21. Quiet Village – Silent Movie
The idea of ambient music, defined by Brian Eno in the liner
notes for 1978’s Music For Airports,
required that “it must be as ignorable as it is interesting.” For purveyors of ambient music of ambient
music in 2008, that maxim should probably be reversed: Ambient music should be
as interesting as it is ignorable. While
Eno undoubtedly changed the way rock musicians think about music, he also
inspired thousands of musicians to lean hard on ignorable qualities, chasing
after the idea of ambient music.
Unfortunately, uninteresting music is exactly that. Ironically, the thrill in listening to
ambient music is often the danger within it:
How much does the artist have to do before he tips over into music that needs to be heard? How little does he have to do to make someone
listen? How much does he have to do to
make someone listen just a little bit? If you put “interesting” on the x-axis of a
graph and “ignorable” on the y-axis, it would be pretty easy to chart most
bands. Two artists this year exploded
that entire idea, creating albums that can’t decide how much they’d actually
like to be heard. Snorkel’s Glass Darkly
and
A collective of six pedigreed and versatile London-based
musicians, Snorkel builds its songs on foundations of simple grooves—often with
only two or three notes—and improvisation.
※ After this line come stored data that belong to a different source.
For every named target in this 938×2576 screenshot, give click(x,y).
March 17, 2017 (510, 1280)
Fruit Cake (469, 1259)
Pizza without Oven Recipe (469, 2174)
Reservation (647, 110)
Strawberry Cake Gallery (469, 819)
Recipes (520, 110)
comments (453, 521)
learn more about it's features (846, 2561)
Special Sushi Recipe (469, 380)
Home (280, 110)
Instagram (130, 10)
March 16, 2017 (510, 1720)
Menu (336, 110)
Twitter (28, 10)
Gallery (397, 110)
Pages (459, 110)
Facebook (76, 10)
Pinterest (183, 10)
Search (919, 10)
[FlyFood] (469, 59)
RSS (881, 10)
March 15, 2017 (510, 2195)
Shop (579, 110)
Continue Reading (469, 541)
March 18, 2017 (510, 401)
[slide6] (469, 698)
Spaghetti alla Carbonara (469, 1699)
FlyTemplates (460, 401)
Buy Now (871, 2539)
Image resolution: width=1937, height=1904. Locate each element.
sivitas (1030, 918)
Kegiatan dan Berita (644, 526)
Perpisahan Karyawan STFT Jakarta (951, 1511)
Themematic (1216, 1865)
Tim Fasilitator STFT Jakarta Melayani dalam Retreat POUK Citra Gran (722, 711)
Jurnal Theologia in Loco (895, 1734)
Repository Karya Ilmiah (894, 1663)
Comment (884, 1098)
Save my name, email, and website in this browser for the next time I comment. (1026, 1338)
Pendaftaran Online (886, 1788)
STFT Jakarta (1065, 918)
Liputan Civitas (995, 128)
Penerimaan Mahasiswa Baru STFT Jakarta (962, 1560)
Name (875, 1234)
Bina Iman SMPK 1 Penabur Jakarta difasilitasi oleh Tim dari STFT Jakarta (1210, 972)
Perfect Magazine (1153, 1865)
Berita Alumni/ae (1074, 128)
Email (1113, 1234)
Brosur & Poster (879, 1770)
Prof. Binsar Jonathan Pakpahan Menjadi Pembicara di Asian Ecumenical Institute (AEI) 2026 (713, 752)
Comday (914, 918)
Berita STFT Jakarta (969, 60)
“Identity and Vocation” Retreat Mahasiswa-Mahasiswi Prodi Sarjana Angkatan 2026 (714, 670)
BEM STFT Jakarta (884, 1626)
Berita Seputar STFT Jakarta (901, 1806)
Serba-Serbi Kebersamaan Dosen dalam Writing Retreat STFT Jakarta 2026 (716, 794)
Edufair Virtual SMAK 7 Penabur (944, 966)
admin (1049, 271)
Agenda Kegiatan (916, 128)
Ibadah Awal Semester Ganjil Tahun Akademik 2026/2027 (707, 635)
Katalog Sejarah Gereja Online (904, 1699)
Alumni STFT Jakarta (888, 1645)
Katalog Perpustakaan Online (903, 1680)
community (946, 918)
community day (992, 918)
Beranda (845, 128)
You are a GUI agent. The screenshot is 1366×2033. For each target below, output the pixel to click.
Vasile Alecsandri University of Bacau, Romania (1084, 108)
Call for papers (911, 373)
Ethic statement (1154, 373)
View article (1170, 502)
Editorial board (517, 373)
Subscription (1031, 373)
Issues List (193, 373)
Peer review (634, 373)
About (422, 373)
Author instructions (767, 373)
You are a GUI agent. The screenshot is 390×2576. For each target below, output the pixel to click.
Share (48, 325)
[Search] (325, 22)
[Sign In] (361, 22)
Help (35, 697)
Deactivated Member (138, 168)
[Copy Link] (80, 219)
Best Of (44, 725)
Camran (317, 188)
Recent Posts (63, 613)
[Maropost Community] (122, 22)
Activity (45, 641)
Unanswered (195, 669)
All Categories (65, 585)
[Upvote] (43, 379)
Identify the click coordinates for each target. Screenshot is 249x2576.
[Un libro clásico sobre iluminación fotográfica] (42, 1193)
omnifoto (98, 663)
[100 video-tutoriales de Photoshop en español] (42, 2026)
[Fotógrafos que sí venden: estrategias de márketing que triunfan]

Each foundation carries a series of genre-explorations. “Rub Attractor/My Elephant” takes a turn
toward mariachi. “Bubble Black” rides on
fantastic, jazzy drum-skittering. Dub,
post-rock and afro-beat all get put through their paces, as do long-forgotten
genres like, say, glitch. Sometimes the
guitars use heavy metal chord patterns.
Frequently, the horns don’t quite fulfill the melodies they
promise. Industrial noises, computer
garble, and flights of laughter reach up through the music. The overall effect of Glass Darkly is bursts of interesting held steady by a bassline of
ignorable.
Quiet Village takes a far different approach—one stylistically closer to Girl Talk, of all people. Joel Martin (Zeus) and Matt Edwards (Radio Slave) take liberal samples from sources considered tragically unhip—we’re talking Janis Ian and The Alan Parsons Project—and weave them into strangely compelling grooves. Unafraid of approaching easy-listening territory, Quiet Village (named after a classic Martin Denny track) seem absolutely fascinated by schmaltz. That preoccupation dominates Silent Movie. Then, the album’s highlights blow up the formula: On “Circus of Horrors,” a psychedelic guitar riff creates the rhythm while syrupy sounds—flutes and TV theme music—frollick underneath. Sirens get dropped into the mix, but even they sound as breezy as a gust of wind off low tide. “Too High To Move” transforms the spoken story from Captain n’ Tenille’s “Never Make Your Move Too Soon” into Isaac Hayes’ “By the Time I Get To Phoenix” for the Starbucks jazz effecianado.
Though they approach the music from two wildly disparate angles, both Quiet Village and Snorkel come up with conceptually familiar albums. Glass Darkly’s improvisatory spirit and Silent Movie’s recontextualized elevator music both result in intricate, idea-based jams posing as background music—both elusive and deceptively simple; both indelibly funky in spite of themselves.